- Jobs:
• 1. Quote the stretch of the committee exchange about McKinsey from "Mr. Hutton, when" through "special inside knowledge.", word for word.
• 2. Extend the committee exchange about McKinsey's contracts with the Government of Canada, starting right after its last sentence.

Thank you very much. I am pleased to be replacing Ms. Vignola, who is at the United Nations.
I would like to thank Mr. Housefather for giving me the rest of his speaking time. That was very kind.
Mr. Hutton, when I think of McKinsey, I think of U.S. Steel, which was just presented as an isolated case. I also think of Enron, the commercial papers, corruption in South Africa, the tobacco industry in the United States, corruption in Saudi Arabia, the opioid crisis in the United States, the events in France during Mr. Macron's election campaign and a company that worked for the Chinese military and the U.S. military at the same time.
Is there any indication at all that McKinsey's ethical conduct improved before the Government of Canada did business with this firm?
I only know what's in the public domain about these contracts. I've no special inside knowledge.
With regard to the Business Development Bank, to me, as an experienced person in this field, there are red flags all over the situation. The public is outraged at it, and rightly so. I don't think there are any hidden facts that we're unaware of that would make this all seem good. It looks to me just like what the public thinks it is.

- Data section:
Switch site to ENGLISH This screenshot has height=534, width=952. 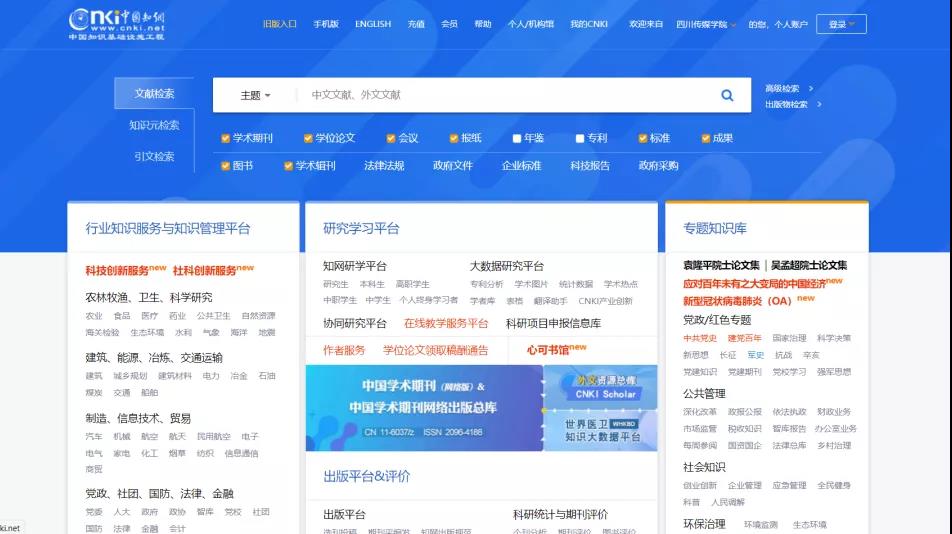[x=373, y=24]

- Results:
• 1.
Mr. Hutton, when I think of McKinsey, I think of U.S. Steel, which was just presented as an isolated case. I also think of Enron, the commercial papers, corruption in South Africa, the tobacco industry in the United States, corruption in Saudi Arabia, the opioid crisis in the United States, the events in France during Mr. Macron's election campaign and a company that worked for the Chinese military and the U.S. military at the same time.
Is there any indication at all that McKinsey's ethical conduct improved before the Government of Canada did business with this firm?
I only know what's in the public domain about these contracts. I've no special inside knowledge.

• 2.
With regard to the pay centre, I have some inside information there because I've been following Phoenix very closely and actually conducted my own investigation using whistle-blowers at one point. I'm just stunned that so much time, money and effort would have been spent looking at the pay centre when the fundamental problem in Phoenix is that the software does not work and has never worked.
I'll give you some statistics. For five years after the rollout, somewhere between 40% and 51% of all employees' pay slips were wrong in the course of a year. Finally, in the sixth year, there was some improvement. However, there were five years of zero improvement in the software, so clearly the government is working on the wrong things.
Focusing on the pay centre.... The pay centre has had two roles in this whole saga. One is as a dumping ground for problems. Anyone who would have spent time at the pay centre would have known years before the rollout that this project was doomed. The other role of the pay centre is being a scapegoat. We see all this focus on the backlog, which is actually a huge pile of rework caused by faulty software, and these poor people are struggling in trying to do all of this rework.
It's really insane to be putting up huge amounts of money, and I can guarantee you that McKinsey's involvement at the pay centre was highly disruptive to the operations and difficult for the staff. As to whether it produced any results, I'd be very skeptical.
I understand you're asking if Canada is out of step in comparison to other countries.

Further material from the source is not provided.